You can place linear and curved members. All linear members are placed using Place Linear Member Systems . All curved members are placed using Place Curve Members . Both commands provide options for selecting member type category, type, section name, cardinal point, and other options during placement.
In addition, the software provides several member placement productivity commands in the Structure task that, depending on what you are doing, might be a better choice than Place Linear Member System. For example, to place a column at each grid intersection in one operation, use Place Columns at Grid Intersections . If you want to place cross bracing, use Place Bracing . Use Place Framing Members to place secondary framing members in a bay. If you want to place support members around a vertical vessel, use Place Vessel Supports . Before you start placing members however, there are concepts that you need to know.
Although not required, we recommend that you place grid planes, elevations planes, and grid lines using the Grids task before placing structural members.
Standard Member Systems
Member systems are logical collections of member parts that maintain the design basis and physical alignment of the member parts for analysis, design, and manufacturing. For example, in vertical cross-bracing, typically one of the vertical braces is split into two parts so that it does not interfere with the other vertical brace in the cross.

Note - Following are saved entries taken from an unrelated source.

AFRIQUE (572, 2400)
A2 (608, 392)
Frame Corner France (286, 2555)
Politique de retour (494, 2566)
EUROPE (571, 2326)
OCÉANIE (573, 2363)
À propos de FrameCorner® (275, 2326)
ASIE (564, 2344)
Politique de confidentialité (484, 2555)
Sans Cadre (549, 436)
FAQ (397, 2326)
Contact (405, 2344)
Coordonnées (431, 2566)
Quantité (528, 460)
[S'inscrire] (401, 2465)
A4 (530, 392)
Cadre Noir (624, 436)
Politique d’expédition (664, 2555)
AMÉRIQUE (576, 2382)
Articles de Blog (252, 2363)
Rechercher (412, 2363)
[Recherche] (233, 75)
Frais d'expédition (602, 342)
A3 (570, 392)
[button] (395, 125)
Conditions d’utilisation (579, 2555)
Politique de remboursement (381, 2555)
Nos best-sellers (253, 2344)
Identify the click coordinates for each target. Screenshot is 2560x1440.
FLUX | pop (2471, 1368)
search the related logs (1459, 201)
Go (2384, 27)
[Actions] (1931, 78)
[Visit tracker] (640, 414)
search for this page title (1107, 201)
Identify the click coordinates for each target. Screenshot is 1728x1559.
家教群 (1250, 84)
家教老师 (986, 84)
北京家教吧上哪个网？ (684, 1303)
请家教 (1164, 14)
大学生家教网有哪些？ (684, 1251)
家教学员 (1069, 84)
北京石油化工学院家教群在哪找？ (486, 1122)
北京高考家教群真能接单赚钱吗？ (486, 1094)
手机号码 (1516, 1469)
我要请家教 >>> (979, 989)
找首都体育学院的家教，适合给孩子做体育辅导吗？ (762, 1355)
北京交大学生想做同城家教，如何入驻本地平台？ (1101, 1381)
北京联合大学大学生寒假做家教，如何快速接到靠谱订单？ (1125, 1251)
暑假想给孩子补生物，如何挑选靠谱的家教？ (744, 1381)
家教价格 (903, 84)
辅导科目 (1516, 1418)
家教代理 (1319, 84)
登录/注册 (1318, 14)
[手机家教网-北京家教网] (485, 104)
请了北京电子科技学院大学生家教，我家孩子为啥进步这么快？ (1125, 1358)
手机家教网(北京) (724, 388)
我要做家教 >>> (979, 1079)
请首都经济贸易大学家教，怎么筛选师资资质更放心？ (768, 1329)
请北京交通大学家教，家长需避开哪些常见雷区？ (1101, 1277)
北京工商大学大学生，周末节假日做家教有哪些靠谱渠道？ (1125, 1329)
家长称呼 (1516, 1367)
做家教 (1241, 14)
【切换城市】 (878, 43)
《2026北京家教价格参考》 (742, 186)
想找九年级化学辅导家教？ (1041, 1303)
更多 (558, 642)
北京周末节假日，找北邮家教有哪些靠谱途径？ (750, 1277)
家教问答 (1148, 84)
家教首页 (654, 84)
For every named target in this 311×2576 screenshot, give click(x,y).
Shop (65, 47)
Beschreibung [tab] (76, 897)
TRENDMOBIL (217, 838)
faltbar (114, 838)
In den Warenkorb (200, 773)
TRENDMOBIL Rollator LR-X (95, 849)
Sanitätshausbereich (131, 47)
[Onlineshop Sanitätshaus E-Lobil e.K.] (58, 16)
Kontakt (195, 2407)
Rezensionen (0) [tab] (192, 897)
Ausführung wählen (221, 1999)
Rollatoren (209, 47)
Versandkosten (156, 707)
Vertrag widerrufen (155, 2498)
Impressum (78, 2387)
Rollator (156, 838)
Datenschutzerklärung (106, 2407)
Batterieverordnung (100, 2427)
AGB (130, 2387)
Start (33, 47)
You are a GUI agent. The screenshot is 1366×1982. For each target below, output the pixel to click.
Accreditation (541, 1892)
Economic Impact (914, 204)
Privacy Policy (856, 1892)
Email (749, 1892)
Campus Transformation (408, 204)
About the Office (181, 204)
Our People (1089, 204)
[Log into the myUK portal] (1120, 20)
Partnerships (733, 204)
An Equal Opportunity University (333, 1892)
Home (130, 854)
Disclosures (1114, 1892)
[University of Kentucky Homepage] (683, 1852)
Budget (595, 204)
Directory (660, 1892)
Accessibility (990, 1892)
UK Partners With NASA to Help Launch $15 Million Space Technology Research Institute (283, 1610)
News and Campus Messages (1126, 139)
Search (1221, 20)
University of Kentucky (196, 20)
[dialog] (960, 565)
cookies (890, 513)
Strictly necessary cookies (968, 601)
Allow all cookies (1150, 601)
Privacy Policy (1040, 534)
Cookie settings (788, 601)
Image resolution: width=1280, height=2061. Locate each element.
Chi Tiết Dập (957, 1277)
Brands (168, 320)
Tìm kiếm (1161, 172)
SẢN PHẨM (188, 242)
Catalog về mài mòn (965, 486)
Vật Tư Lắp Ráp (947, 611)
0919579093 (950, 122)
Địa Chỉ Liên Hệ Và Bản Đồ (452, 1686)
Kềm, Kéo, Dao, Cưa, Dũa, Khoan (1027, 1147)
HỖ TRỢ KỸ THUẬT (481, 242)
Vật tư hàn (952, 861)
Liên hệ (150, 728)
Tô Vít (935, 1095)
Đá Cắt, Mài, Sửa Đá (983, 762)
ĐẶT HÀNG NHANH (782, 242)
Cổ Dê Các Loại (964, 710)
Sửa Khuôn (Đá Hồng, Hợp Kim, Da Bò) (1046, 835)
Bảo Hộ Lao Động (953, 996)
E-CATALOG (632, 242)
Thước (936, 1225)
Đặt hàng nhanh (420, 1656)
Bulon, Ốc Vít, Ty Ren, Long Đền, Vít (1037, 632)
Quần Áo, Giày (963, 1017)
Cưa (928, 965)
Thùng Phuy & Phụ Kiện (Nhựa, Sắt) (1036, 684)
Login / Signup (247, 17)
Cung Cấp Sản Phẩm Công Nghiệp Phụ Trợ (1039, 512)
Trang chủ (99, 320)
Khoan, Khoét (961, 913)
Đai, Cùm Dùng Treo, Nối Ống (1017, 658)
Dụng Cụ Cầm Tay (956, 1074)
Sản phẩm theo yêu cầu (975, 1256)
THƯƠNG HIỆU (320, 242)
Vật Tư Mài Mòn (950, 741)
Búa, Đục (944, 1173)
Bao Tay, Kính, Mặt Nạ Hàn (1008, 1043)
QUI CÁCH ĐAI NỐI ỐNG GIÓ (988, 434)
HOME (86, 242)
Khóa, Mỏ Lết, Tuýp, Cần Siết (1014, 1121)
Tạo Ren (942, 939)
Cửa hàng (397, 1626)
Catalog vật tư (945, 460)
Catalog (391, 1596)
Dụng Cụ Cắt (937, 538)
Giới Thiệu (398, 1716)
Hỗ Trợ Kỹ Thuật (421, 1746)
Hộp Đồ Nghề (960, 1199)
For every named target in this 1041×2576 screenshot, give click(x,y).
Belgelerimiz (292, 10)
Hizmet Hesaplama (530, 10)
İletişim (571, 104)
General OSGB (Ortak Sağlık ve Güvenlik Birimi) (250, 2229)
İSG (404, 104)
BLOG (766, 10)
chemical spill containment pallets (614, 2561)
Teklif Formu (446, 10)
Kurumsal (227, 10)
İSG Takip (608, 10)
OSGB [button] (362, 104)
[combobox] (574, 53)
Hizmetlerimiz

The member system for that split vertical brace maintains the co-linear alignment of the two parts when you move either outside corner of the vertical brace. Another example of a member system would be a jacket leg. The leg is comprised of different parts, including cans that have different cross-section sizes, but you want the entire leg to move as a single member. Use Place Splits to split member systems into member parts.
Member systems connect to other member systems using Frame Connections. For more information, see Frame Connections.
Member parts are children of a standard member system and represent the physical parts in the model. Member parts connect logically to other member parts using assembly connections. For more information, see Member Assembly Connections.
Designed members are composed of individual plates in the same fashion as a standard rolled member. For example, a designed member with a W-section has a plate for the top flange, a plate for the web, and a plate for the bottom flange. These plates behave just like all other plates in the model, which means you can detail and manufacture the plates in the Structural Detailing and Structural Manufacturing tasks. You can even edit the properties of the individual plates to adjust the plate thickness, for example, without affecting the designed member's cross-section. Because designed members are composed of plates, you can place members in the model that are prismatic, tapered, and non-prismatic. Use designed members to place tapered, can, cone, haunch, and other specialty members in your model. It is important to know that if a designed member is placed in a lapped configuration (for example, as a plate stiffener) on a plate system, no logical connections are created along the designed member’s toe trace. If needed, the logical connections must be placed manually. Sections for designed members are delivered in two section libraries: Built-Up-English and Built-Up-Metric.
Member Type Category and Type
Member categories are broader groupings of member types. For example, the software delivers a member type category called column. In the column type category are member types called column and stud. When placing a member, you have to select a member type category and a member type. You can define your own member categories and member types by editing the Structural Member Type select list in the Catalog task. Refer to the Catalog User's Guide for more information.
Member Local Coordinate System and Orientation
The software uses the following convention to determine the local coordinate system of a member. The member's local x-axis is along the member axis from member start to member end. The member's local z-axis is the strong axis of the member cross-section. The member's local y-axis is determined by the right- hand-rule using the local x- and z-axes.
When placing members, the software sets the local z-axis of the member parallel to the global Z-axis by default. However, if you rotate the member such that the local x-axis of the member becomes parallel to the global Z-axis, then the software switches the local z-axis of the member to be parallel to the positive global X-axis. When you select a member part, the software indicates the member's x- and z-axes with arrows that display at the member part start end.
Discrete or Contiguous Placement Methods
When placing members in the model, you can use either discrete placement or contiguous placement. The discrete placement method requires you to define both the start and the end points of the member, which is useful when placing columns. The contiguous placement method uses the end point of the previously placed member as the start point of the next member. This method is useful when placing multiple beams, because in most cases the end of the previous beam is where you want to start the next beam.
The Start and End commands on the ribbon are used to toggle between placement methods.